Instructions to follow: Check each line below for the word "Distribution", and copy those that have it.

Material supplied:
——

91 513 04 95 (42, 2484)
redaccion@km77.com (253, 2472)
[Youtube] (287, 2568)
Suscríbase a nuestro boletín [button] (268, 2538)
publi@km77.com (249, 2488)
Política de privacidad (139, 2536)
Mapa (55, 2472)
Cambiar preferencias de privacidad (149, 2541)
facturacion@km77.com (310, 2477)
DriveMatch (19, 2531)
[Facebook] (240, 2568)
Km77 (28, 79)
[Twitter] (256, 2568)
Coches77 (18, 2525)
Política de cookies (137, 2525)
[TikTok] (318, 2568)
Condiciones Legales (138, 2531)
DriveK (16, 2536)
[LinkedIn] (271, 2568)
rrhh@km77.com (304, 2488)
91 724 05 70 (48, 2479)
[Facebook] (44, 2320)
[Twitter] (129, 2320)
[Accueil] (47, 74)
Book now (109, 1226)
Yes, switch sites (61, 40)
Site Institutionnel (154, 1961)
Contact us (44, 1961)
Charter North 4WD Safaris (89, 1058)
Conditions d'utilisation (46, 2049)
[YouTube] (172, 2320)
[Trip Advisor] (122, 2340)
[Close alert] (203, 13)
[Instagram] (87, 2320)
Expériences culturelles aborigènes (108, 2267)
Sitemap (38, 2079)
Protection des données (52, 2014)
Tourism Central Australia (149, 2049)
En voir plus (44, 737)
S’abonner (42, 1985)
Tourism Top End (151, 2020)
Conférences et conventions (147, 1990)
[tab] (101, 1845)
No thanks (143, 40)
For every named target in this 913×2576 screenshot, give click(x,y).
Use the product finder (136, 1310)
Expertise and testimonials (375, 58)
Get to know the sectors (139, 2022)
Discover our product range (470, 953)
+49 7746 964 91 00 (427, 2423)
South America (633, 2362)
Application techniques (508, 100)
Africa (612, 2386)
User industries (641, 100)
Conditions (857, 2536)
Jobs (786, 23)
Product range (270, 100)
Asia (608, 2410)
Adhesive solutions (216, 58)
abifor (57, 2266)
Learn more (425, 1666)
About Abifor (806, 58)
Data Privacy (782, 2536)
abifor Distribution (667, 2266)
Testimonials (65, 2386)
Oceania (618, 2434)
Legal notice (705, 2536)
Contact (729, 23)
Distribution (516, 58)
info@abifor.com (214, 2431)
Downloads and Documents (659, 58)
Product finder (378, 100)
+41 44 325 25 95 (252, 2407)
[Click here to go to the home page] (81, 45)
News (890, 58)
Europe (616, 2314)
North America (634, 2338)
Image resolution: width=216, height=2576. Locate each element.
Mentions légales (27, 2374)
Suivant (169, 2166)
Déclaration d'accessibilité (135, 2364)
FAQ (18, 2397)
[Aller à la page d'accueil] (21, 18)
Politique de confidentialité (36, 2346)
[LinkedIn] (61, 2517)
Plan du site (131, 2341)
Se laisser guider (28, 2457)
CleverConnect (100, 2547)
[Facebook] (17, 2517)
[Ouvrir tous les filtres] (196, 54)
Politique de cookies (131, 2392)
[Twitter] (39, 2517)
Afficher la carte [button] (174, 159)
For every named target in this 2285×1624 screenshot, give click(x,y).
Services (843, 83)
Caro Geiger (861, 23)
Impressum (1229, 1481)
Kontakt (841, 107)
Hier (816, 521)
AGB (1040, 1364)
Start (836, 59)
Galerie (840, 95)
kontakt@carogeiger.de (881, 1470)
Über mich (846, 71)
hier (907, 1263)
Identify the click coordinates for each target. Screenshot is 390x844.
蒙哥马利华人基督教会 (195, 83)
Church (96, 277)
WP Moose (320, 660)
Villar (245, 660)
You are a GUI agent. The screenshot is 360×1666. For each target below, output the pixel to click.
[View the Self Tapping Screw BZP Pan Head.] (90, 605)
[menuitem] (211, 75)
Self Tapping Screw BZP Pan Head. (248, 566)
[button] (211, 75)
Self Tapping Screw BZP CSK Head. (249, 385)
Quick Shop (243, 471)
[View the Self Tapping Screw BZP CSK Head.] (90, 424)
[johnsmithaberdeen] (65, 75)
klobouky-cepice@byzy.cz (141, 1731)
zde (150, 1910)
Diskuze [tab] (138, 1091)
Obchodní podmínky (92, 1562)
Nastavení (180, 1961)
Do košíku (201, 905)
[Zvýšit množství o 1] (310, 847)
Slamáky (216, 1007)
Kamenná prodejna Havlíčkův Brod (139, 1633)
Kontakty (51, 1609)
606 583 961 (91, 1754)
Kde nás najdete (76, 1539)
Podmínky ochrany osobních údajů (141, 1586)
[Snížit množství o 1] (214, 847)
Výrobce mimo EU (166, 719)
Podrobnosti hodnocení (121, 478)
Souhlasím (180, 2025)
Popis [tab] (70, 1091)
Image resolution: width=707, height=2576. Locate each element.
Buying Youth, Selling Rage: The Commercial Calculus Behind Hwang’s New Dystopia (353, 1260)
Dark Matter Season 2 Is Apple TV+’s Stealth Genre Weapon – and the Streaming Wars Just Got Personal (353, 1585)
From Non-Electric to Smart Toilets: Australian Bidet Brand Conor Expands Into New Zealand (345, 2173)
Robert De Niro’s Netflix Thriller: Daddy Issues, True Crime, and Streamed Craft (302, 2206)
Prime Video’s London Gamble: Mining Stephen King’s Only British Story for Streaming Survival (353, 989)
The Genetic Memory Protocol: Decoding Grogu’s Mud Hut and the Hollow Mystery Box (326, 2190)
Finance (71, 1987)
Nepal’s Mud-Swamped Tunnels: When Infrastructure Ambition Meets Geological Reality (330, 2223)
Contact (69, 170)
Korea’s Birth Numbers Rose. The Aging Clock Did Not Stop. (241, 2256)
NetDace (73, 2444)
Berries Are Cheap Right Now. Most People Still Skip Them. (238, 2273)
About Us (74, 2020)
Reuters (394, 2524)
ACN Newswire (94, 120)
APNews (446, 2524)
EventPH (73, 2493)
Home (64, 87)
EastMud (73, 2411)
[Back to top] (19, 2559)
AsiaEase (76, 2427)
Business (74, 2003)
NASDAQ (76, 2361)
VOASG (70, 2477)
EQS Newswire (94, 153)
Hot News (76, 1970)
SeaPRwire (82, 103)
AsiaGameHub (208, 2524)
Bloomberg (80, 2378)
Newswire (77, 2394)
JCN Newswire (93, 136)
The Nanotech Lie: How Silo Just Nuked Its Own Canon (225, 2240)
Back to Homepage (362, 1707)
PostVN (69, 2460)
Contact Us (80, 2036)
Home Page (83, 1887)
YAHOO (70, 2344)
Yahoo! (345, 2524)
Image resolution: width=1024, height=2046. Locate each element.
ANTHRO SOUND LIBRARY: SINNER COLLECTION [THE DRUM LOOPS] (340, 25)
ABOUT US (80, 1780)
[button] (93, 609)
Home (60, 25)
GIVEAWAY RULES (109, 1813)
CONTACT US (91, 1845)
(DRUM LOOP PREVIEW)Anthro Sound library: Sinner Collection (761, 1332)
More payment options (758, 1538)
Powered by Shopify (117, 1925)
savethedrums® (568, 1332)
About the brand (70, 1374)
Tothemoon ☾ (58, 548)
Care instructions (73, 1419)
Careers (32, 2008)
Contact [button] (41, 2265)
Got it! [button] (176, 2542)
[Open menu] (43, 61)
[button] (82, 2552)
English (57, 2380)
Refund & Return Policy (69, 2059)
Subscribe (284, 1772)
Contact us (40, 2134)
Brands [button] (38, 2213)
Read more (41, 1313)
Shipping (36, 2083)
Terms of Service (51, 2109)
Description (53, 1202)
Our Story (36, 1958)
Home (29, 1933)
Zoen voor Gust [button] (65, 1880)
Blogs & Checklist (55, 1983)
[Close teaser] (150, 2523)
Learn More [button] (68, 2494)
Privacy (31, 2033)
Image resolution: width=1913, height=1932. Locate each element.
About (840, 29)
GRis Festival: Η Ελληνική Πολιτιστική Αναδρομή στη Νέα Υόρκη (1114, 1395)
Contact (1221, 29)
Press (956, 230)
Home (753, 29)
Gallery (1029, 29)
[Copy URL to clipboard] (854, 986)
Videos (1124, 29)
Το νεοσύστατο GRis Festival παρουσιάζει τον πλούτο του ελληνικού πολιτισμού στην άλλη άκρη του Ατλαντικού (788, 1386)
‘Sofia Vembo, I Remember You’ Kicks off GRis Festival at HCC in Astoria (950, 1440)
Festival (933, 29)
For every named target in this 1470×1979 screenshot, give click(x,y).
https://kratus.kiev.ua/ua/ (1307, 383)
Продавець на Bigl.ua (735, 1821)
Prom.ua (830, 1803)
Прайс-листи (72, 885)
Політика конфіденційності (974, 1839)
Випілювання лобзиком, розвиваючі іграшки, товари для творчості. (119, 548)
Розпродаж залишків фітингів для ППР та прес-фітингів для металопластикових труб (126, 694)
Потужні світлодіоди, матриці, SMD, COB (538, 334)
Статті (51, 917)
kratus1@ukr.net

——

Result of the task:
abifor Distribution (667, 2266)
Distribution (516, 58)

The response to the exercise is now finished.